------ INFORMATION PROVIDED ------

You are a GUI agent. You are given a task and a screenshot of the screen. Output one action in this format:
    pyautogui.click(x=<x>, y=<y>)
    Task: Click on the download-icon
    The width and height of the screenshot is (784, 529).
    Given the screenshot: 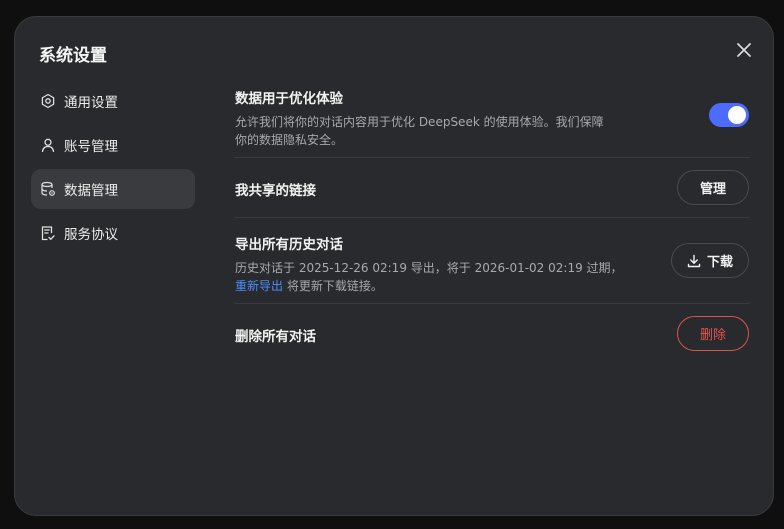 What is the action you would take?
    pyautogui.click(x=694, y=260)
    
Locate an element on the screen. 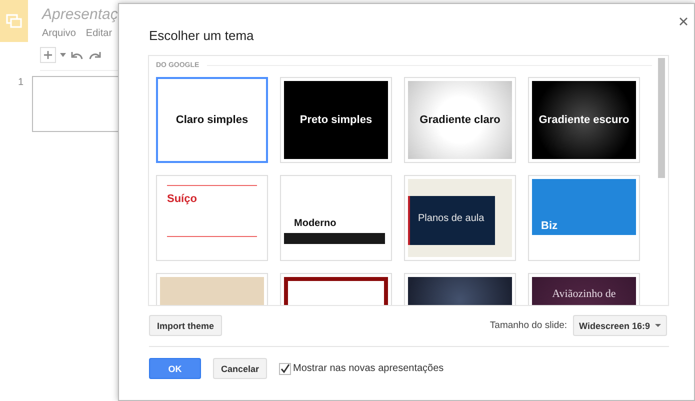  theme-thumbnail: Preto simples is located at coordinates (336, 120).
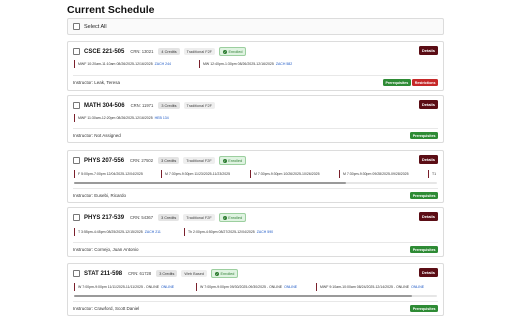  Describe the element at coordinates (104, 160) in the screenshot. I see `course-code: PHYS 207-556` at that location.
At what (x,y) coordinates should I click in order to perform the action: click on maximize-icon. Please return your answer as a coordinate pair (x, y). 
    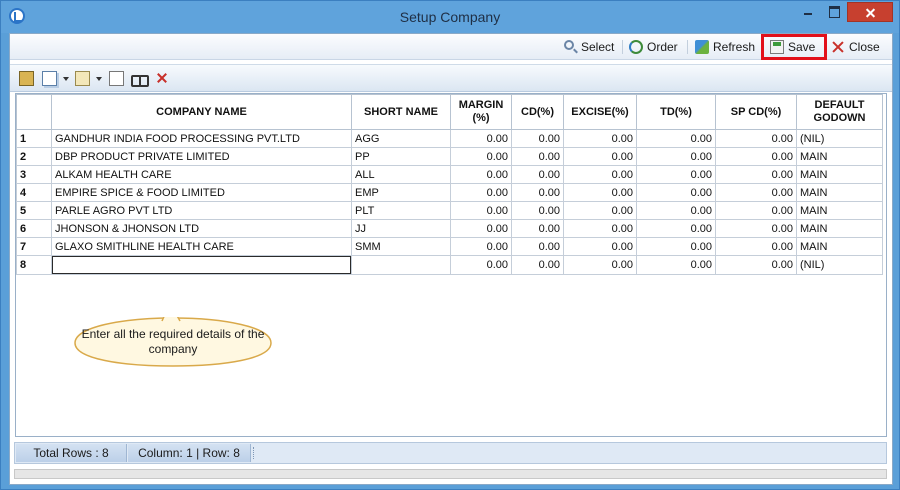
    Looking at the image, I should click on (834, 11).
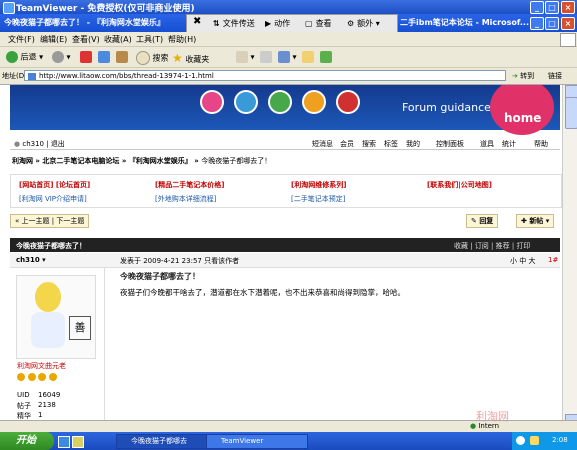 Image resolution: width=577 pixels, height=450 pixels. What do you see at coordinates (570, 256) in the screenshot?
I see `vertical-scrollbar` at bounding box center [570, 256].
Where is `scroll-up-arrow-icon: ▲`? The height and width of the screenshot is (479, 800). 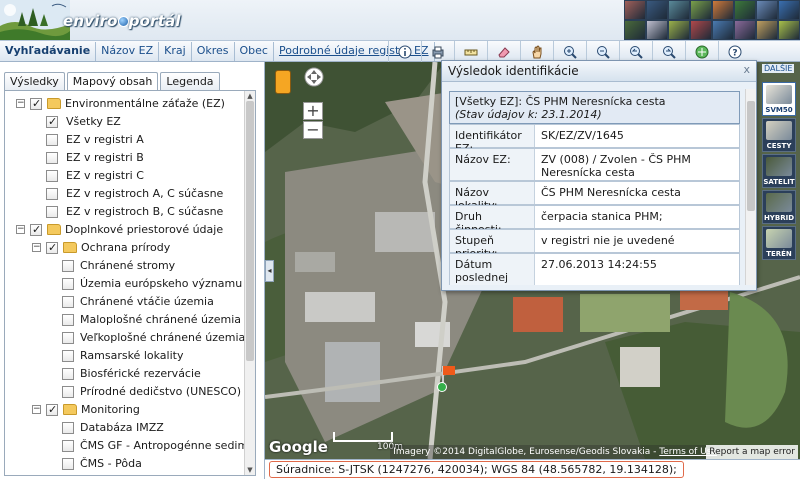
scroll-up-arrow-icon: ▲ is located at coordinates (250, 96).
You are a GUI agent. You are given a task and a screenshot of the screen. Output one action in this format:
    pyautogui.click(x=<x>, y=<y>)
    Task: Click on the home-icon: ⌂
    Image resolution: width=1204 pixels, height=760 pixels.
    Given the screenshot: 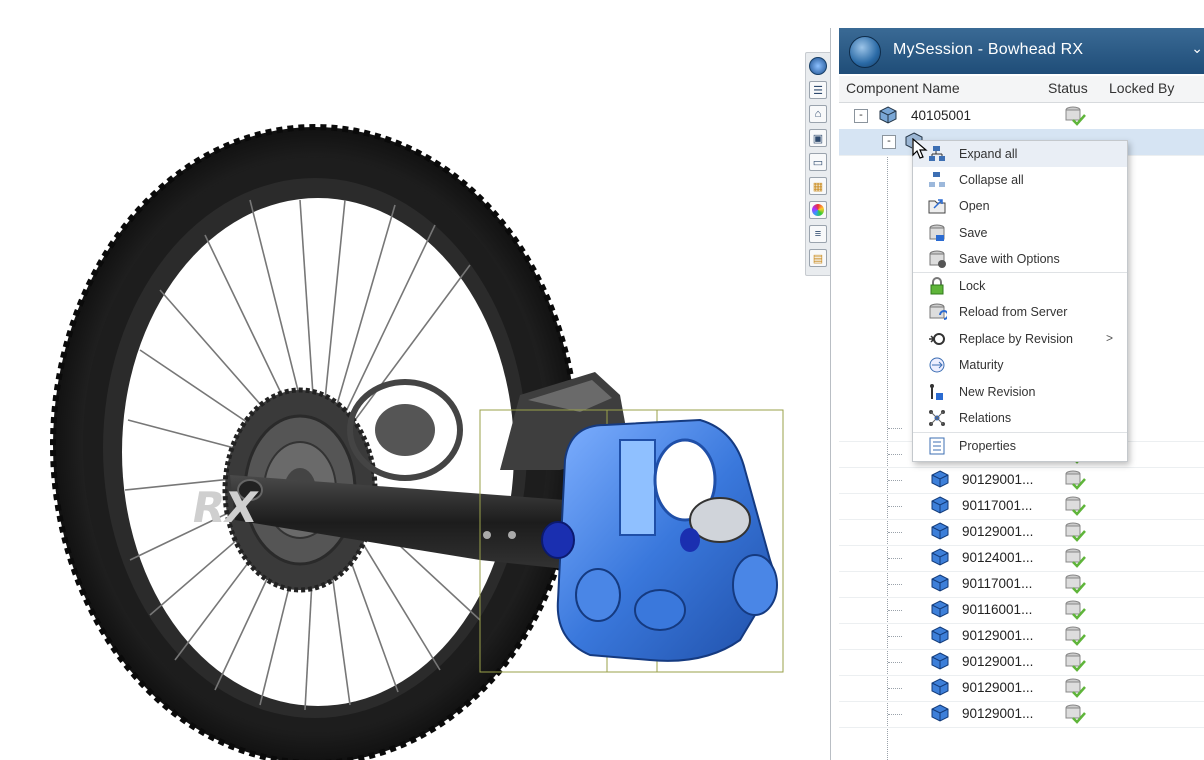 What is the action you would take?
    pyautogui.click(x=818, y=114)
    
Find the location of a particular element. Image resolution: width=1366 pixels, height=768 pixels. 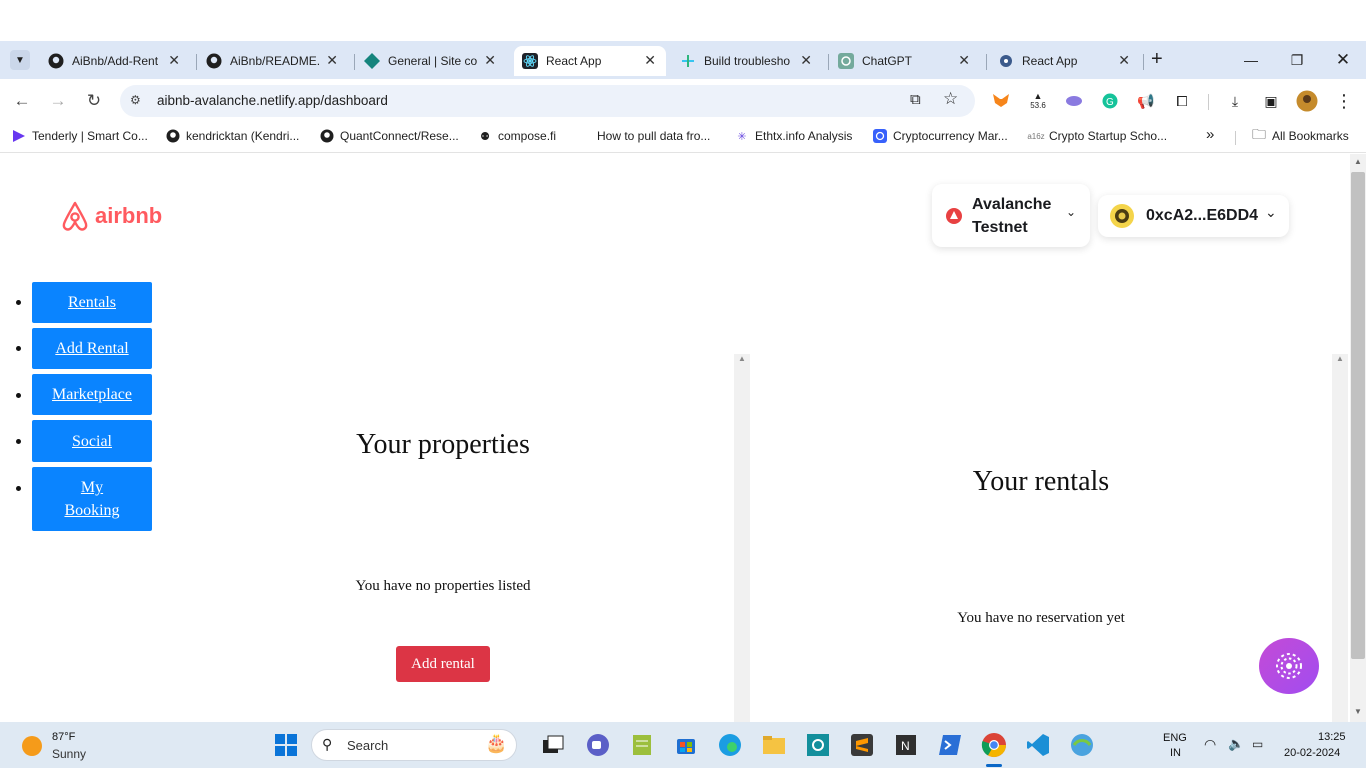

------

State how many lines of the material above contain "pyautogui", with case counting, and reply with the number only.

4